------ EXCERPT TO READ

Frederick Douglass with his second wife Helen Pitts Douglass (sitting) who was white, a famous nineteenth century American example of "miscegenation." The woman standing is her sister, Eva Pitts.

Miscegenation (Latin miscere "to mix" + genus "kind") is the mixing of different races, especially through marriage. Often referred to in the context of black and white people, miscegenation occurs between all races, regardless of skin color. Although it has been controversial and often illegal throughout human history, many nations and peoples have begun to accept, and even promote, miscegenation as a natural result of interpersonal relationships. In an increasingly globalized society, where different cultures are constantly interacting with one another, miscegenation provides a process for linking the lineages of all aspects of humankind together inextricably, and harmoniously, laying the foundation for the emergence of a world of peace.

Etymological history

"Miscegenation" comes from the Latin miscere, "to mix," and genus, "race" or "kind." While the etymology of the term is not pejorative, historically, "race mixing" between black and white people was widely taboo. In much of the U.S. South, miscegenation was illegal when the term was introduced in 1863.[1] The term frequently was used in the context of ethnocentric or racist attitudes and in laws against interracial sexual relations and intermarriage. As a result, "miscegenation" is often a loaded word in English-speaking countries and may be considered offensive. While the English word has a history of ethnocentrism, the Spanish, Portuguese, and French words—mestizaje, miscigenação, and métissage—connote a positive ethno-cultural "melting-pot."

------------

> _EXERCISE SET_:
a - Translate this sentence from the excerpt on miscegenation into Spanish: "The term frequently was used in the context of ethnocentric or racist attitudes and in laws against interracial sexual relations and intermarriage."
b - According to the excerpt on miscegenation, in what year was the term introduced?
c - Carry on the excerpt on miscegenation, picking up right after its final sentence.

------ GIVEN MATERIAL

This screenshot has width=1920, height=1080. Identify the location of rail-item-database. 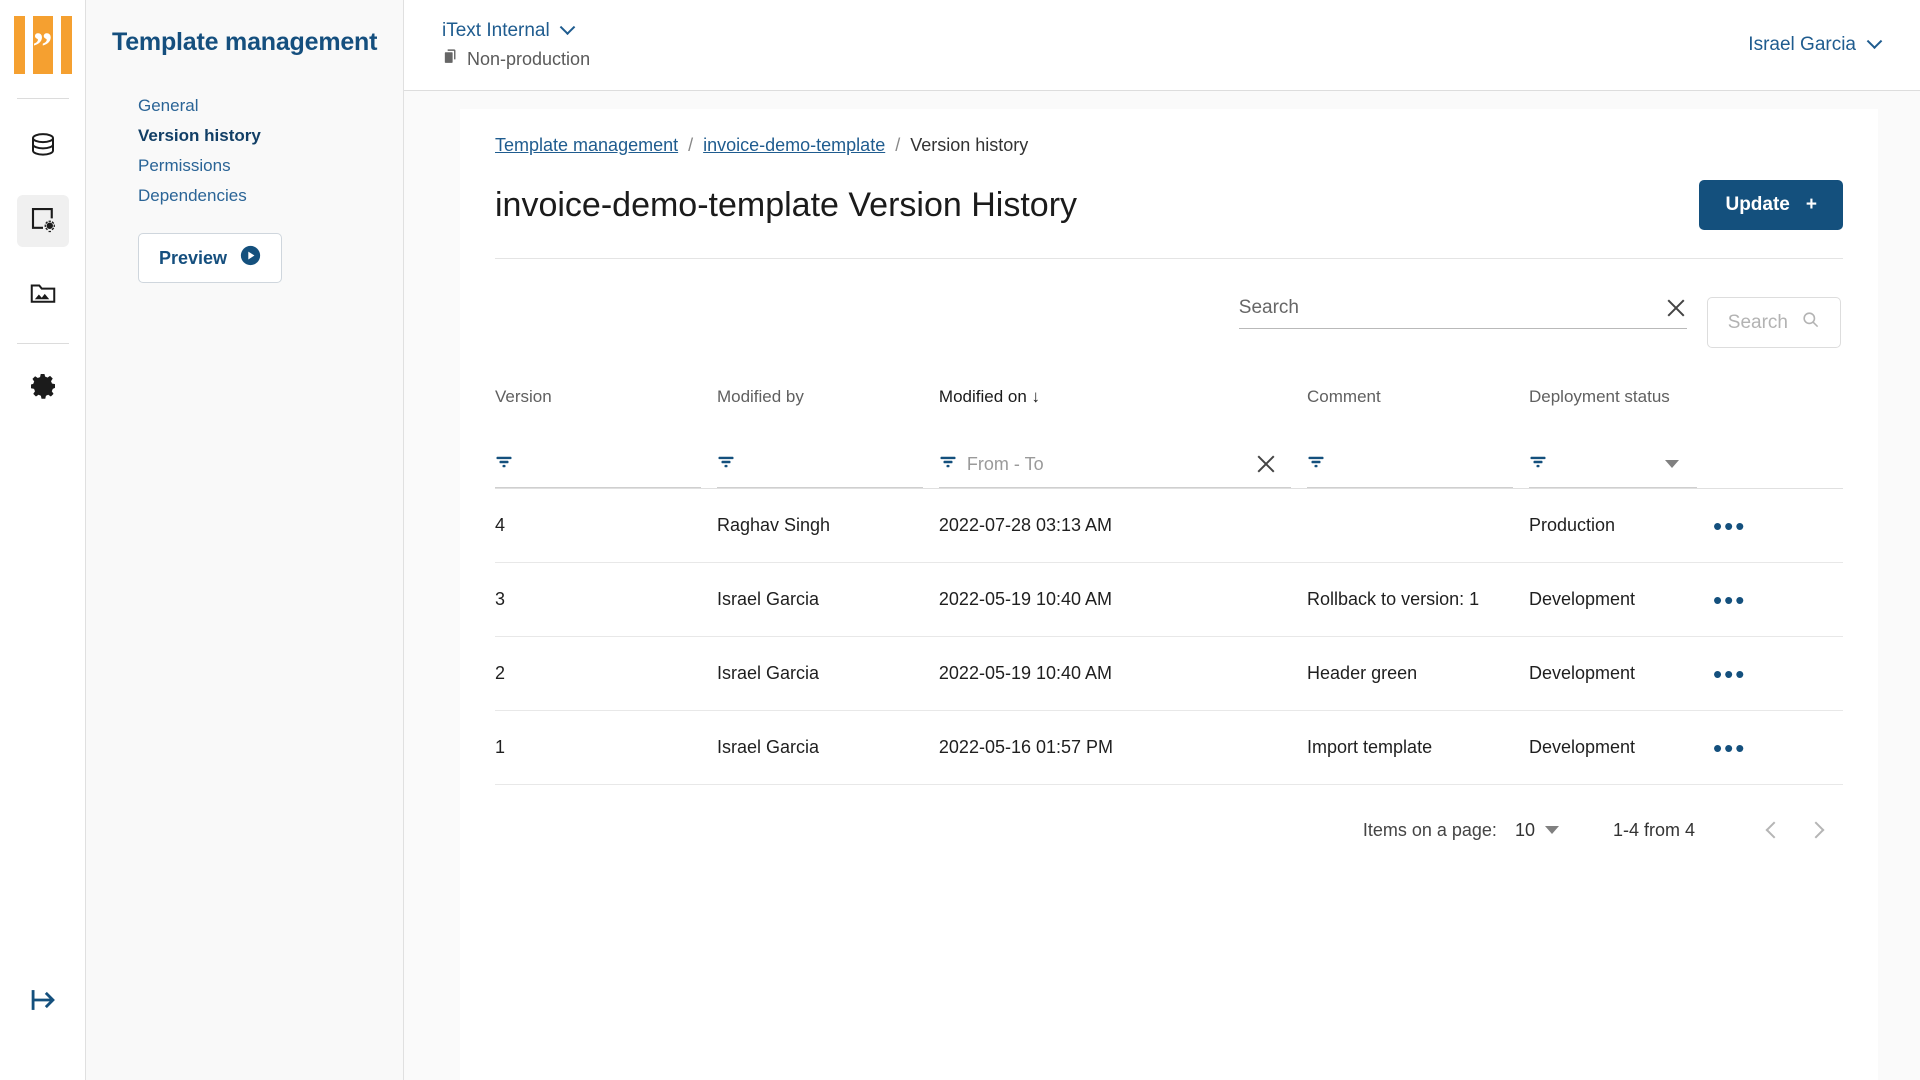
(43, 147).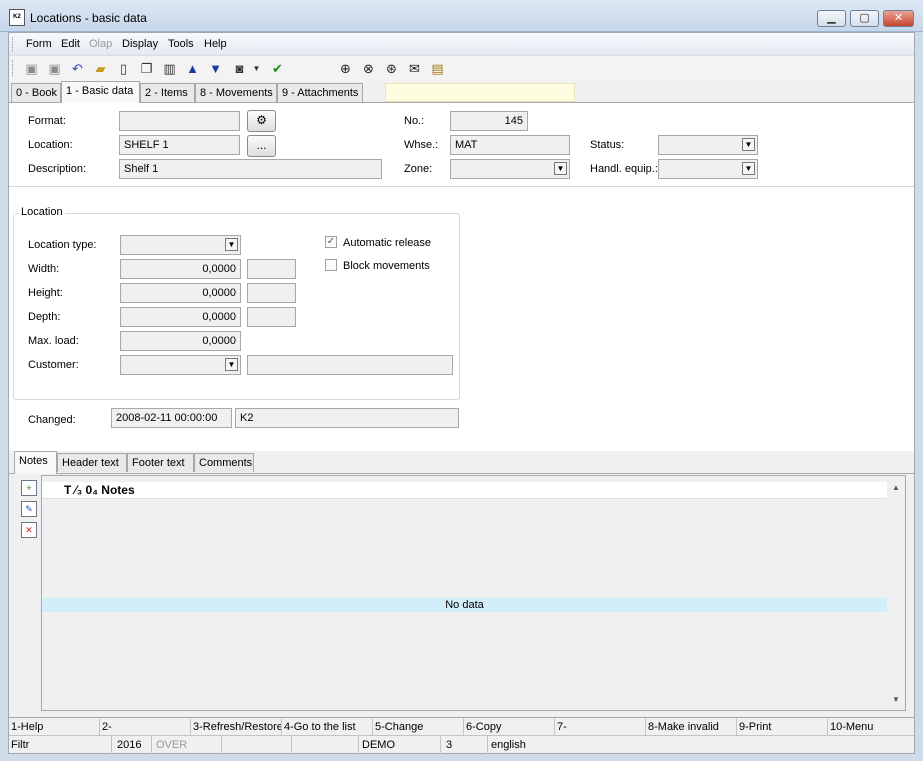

------------

> _RESPONSES TO THE EXERCISE_:
a - El término se usaba con frecuencia en el contexto de actitudes etnocéntricas o racistas y en leyes contra las relaciones sexuales interraciales y el matrimonio interracial.

b - 1863

c -
The term "interracial marriage" may be more common in contemporary English usage. Interracial marriage occurs when two people of differing races marry. Interracial marriage is a form of exogamy (marrying outside of one's social group) and can be seen in the broader context of miscegenation.

When referring to miscegenation, some sources use "interracial" and "interethnic" interchangeably. However, "miscegenation" implies more than just different ethnicities, since ethnicity can differ within the same race (Italian, Polish, and Irish people belong to the same "race") or between religions within the same country. The distinction between endogamy and exogamy relates to the issue of marrying—respectively—inside and outside of one's "group." In this case, "interethnic" would be the more appropriate descriptor for the union.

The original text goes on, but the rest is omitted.